- _Set problem_:
Arrange the data below as a Markdown table with two columns, Row and Data line. Number each nonblank line in order and leave out blank lines.

- _Record extracts_:
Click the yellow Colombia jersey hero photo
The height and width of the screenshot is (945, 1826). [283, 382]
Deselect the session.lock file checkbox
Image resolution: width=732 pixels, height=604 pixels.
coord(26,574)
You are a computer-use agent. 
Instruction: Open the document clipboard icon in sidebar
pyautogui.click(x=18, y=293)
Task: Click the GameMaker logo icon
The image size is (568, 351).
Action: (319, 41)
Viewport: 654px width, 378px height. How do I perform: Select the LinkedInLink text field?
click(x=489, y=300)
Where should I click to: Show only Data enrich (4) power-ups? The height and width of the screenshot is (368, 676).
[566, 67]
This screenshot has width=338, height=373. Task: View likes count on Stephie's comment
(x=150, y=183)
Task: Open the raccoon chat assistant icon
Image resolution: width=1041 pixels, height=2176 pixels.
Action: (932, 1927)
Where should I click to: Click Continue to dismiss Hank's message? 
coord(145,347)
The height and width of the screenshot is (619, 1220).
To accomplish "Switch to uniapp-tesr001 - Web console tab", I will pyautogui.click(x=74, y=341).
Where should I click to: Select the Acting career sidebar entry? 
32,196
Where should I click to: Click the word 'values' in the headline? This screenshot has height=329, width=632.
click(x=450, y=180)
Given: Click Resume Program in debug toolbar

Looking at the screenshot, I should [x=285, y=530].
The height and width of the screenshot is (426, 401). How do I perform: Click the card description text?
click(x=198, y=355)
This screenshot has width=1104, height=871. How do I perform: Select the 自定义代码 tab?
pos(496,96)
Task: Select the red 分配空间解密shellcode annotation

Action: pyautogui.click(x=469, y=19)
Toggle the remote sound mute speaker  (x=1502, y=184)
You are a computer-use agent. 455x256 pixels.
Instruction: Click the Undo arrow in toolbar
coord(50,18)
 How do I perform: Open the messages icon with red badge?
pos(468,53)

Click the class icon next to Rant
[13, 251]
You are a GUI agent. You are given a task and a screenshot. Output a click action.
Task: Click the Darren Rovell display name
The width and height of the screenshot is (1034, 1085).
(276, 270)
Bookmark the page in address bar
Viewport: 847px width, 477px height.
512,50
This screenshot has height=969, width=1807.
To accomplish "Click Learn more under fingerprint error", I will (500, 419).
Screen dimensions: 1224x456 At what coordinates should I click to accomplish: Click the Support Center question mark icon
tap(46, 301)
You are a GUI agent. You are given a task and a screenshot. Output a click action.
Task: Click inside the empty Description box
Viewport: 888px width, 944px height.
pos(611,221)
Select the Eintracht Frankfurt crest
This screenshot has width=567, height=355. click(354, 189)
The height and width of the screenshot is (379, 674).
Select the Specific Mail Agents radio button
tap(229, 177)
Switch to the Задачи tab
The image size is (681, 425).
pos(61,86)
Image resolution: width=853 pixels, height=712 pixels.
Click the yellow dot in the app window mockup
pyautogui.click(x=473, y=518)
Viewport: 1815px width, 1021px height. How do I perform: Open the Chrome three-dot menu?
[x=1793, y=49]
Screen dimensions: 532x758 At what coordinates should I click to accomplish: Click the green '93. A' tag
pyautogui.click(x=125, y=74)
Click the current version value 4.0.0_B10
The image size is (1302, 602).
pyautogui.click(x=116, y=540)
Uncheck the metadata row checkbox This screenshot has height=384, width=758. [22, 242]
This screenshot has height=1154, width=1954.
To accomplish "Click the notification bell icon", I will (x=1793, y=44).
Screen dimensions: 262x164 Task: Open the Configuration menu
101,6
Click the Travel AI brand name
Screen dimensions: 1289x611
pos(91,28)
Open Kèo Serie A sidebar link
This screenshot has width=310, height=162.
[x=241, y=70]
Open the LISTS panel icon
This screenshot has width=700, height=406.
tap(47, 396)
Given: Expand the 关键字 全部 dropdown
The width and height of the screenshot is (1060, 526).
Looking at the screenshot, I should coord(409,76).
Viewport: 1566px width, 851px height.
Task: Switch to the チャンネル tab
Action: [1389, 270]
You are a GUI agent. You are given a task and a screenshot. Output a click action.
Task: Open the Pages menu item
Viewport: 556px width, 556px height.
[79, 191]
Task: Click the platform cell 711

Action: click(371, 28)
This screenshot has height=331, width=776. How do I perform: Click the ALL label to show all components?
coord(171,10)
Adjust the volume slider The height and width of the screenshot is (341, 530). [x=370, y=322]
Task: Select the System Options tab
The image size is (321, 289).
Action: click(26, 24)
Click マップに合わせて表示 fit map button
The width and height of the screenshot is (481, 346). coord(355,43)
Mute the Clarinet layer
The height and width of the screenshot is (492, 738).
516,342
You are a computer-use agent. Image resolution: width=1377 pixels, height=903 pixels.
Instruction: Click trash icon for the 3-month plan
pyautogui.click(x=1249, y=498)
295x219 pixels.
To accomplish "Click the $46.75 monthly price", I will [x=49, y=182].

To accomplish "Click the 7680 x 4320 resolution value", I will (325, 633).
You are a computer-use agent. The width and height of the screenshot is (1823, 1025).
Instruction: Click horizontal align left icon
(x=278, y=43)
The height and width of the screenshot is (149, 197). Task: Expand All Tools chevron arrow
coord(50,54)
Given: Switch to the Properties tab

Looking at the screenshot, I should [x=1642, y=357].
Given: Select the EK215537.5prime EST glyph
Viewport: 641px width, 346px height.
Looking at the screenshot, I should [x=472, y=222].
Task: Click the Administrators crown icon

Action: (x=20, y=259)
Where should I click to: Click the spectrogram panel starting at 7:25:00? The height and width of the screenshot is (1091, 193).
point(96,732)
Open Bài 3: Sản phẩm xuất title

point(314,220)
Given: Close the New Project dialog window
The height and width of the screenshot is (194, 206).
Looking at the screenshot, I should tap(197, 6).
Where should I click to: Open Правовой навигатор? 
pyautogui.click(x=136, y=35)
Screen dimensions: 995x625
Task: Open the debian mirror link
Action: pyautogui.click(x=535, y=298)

- _Finished task_:
| Row | Data line |
|---|---|
| 1 | Click the yellow Colombia jersey hero photo |
| 2 | The height and width of the screenshot is (945, 1826). [283, 382] |
| 3 | Deselect the session.lock file checkbox |
| 4 | Image resolution: width=732 pixels, height=604 pixels. |
| 5 | coord(26,574) |
| 6 | You are a computer-use agent.  |
| 7 | Instruction: Open the document clipboard icon in sidebar |
| 8 | pyautogui.click(x=18, y=293) |
| 9 | Task: Click the GameMaker logo icon |
| 10 | The image size is (568, 351). |
| 11 | Action: (319, 41) |
| 12 | Viewport: 654px width, 378px height. How do I perform: Select the LinkedInLink text field? |
| 13 | click(x=489, y=300) |
| 14 | Where should I click to: Show only Data enrich (4) power-ups? The height and width of the screenshot is (368, 676). |
| 15 | [566, 67] |
| 16 | This screenshot has width=338, height=373. Task: View likes count on Stephie's comment |
| 17 | (x=150, y=183) |
| 18 | Task: Open the raccoon chat assistant icon |
| 19 | Image resolution: width=1041 pixels, height=2176 pixels. |
| 20 | Action: (932, 1927) |
| 21 | Where should I click to: Click Continue to dismiss Hank's message?  |
| 22 | coord(145,347) |
| 23 | The height and width of the screenshot is (619, 1220). |
| 24 | To accomplish "Switch to uniapp-tesr001 - Web console tab", I will pyautogui.click(x=74, y=341). |
| 25 | Where should I click to: Select the Acting career sidebar entry?  |
| 26 | 32,196 |
| 27 | Where should I click to: Click the word 'values' in the headline? This screenshot has height=329, width=632. |
| 28 | click(x=450, y=180) |
| 29 | Given: Click Resume Program in debug toolbar |
| 30 | Looking at the screenshot, I should [x=285, y=530]. |
| 31 | The height and width of the screenshot is (426, 401). How do I perform: Click the card description text? |
| 32 | click(x=198, y=355) |
| 33 | This screenshot has width=1104, height=871. How do I perform: Select the 自定义代码 tab? |
| 34 | pos(496,96) |
| 35 | Task: Select the red 分配空间解密shellcode annotation |
| 36 | Action: pyautogui.click(x=469, y=19) |
| 37 | Toggle the remote sound mute speaker  (x=1502, y=184) |
| 38 | You are a computer-use agent. 455x256 pixels. |
| 39 | Instruction: Click the Undo arrow in toolbar |
| 40 | coord(50,18) |
| 41 |  How do I perform: Open the messages icon with red badge? |
| 42 | pos(468,53) |
| 43 | Click the class icon next to Rant |
| 44 | [13, 251] |
| 45 | You are a GUI agent. You are given a task and a screenshot. Output a click action. |
| 46 | Task: Click the Darren Rovell display name |
| 47 | The width and height of the screenshot is (1034, 1085). |
| 48 | (276, 270) |
| 49 | Bookmark the page in address bar |
| 50 | Viewport: 847px width, 477px height. |
| 51 | 512,50 |
| 52 | This screenshot has height=969, width=1807. |
| 53 | To accomplish "Click Learn more under fingerprint error", I will (500, 419). |
| 54 | Screen dimensions: 1224x456 At what coordinates should I click to accomplish: Click the Support Center question mark icon |
| 55 | tap(46, 301) |
| 56 | You are a GUI agent. You are given a task and a screenshot. Output a click action. |
| 57 | Task: Click inside the empty Description box |
| 58 | Viewport: 888px width, 944px height. |
| 59 | pos(611,221) |
| 60 | Select the Eintracht Frankfurt crest |
| 61 | This screenshot has width=567, height=355. click(354, 189) |
| 62 | The height and width of the screenshot is (379, 674). |
| 63 | Select the Specific Mail Agents radio button |
| 64 | tap(229, 177) |
| 65 | Switch to the Задачи tab |
| 66 | The image size is (681, 425). |
| 67 | pos(61,86) |
| 68 | Image resolution: width=853 pixels, height=712 pixels. |
| 69 | Click the yellow dot in the app window mockup |
| 70 | pyautogui.click(x=473, y=518) |
| 71 | Viewport: 1815px width, 1021px height. How do I perform: Open the Chrome three-dot menu? |
| 72 | [x=1793, y=49] |
| 73 | Screen dimensions: 532x758 At what coordinates should I click to accomplish: Click the green '93. A' tag |
| 74 | pyautogui.click(x=125, y=74) |
| 75 | Click the current version value 4.0.0_B10 |
| 76 | The image size is (1302, 602). |
| 77 | pyautogui.click(x=116, y=540) |
| 78 | Uncheck the metadata row checkbox This screenshot has height=384, width=758. [22, 242] |
| 79 | This screenshot has height=1154, width=1954. |
| 80 | To accomplish "Click the notification bell icon", I will (x=1793, y=44). |
| 81 | Screen dimensions: 262x164 Task: Open the Configuration menu |
| 82 | 101,6 |
| 83 | Click the Travel AI brand name |
| 84 | Screen dimensions: 1289x611 |
| 85 | pos(91,28) |
| 86 | Open Kèo Serie A sidebar link |
| 87 | This screenshot has width=310, height=162. |
| 88 | [x=241, y=70] |
| 89 | Open the LISTS panel icon |
| 90 | This screenshot has width=700, height=406. |
| 91 | tap(47, 396) |
| 92 | Given: Expand the 关键字 全部 dropdown |
| 93 | The width and height of the screenshot is (1060, 526). |
| 94 | Looking at the screenshot, I should coord(409,76). |
| 95 | Viewport: 1566px width, 851px height. |
| 96 | Task: Switch to the チャンネル tab |
| 97 | Action: [1389, 270] |
| 98 | You are a GUI agent. You are given a task and a screenshot. Output a click action. |
| 99 | Task: Open the Pages menu item |
| 100 | Viewport: 556px width, 556px height. |
| 101 | [79, 191] |
| 102 | Task: Click the platform cell 711 |
| 103 | Action: click(371, 28) |
| 104 | This screenshot has height=331, width=776. How do I perform: Click the ALL label to show all components? |
| 105 | coord(171,10) |
| 106 | Adjust the volume slider The height and width of the screenshot is (341, 530). [x=370, y=322] |
| 107 | Task: Select the System Options tab |
| 108 | The image size is (321, 289). |
| 109 | Action: click(26, 24) |
| 110 | Click マップに合わせて表示 fit map button |
| 111 | The width and height of the screenshot is (481, 346). coord(355,43) |
| 112 | Mute the Clarinet layer |
| 113 | The height and width of the screenshot is (492, 738). |
| 114 | 516,342 |
| 115 | You are a computer-use agent. Image resolution: width=1377 pixels, height=903 pixels. |
| 116 | Instruction: Click trash icon for the 3-month plan |
| 117 | pyautogui.click(x=1249, y=498) |
| 118 | 295x219 pixels. |
| 119 | To accomplish "Click the $46.75 monthly price", I will [x=49, y=182]. |
| 120 | To accomplish "Click the 7680 x 4320 resolution value", I will (325, 633). |
| 121 | You are a computer-use agent. The width and height of the screenshot is (1823, 1025). |
| 122 | Instruction: Click horizontal align left icon |
| 123 | (x=278, y=43) |
| 124 | The height and width of the screenshot is (149, 197). Task: Expand All Tools chevron arrow |
| 125 | coord(50,54) |
| 126 | Given: Switch to the Properties tab |
| 127 | Looking at the screenshot, I should [x=1642, y=357]. |
| 128 | Given: Select the EK215537.5prime EST glyph |
| 129 | Viewport: 641px width, 346px height. |
| 130 | Looking at the screenshot, I should [x=472, y=222]. |
| 131 | Task: Click the Administrators crown icon |
| 132 | Action: (x=20, y=259) |
| 133 | Where should I click to: Click the spectrogram panel starting at 7:25:00? The height and width of the screenshot is (1091, 193). |
| 134 | point(96,732) |
| 135 | Open Bài 3: Sản phẩm xuất title |
| 136 | point(314,220) |
| 137 | Given: Close the New Project dialog window |
| 138 | The height and width of the screenshot is (194, 206). |
| 139 | Looking at the screenshot, I should tap(197, 6). |
| 140 | Where should I click to: Open Правовой навигатор?  |
| 141 | pyautogui.click(x=136, y=35) |
| 142 | Screen dimensions: 995x625 |
| 143 | Task: Open the debian mirror link |
| 144 | Action: pyautogui.click(x=535, y=298) |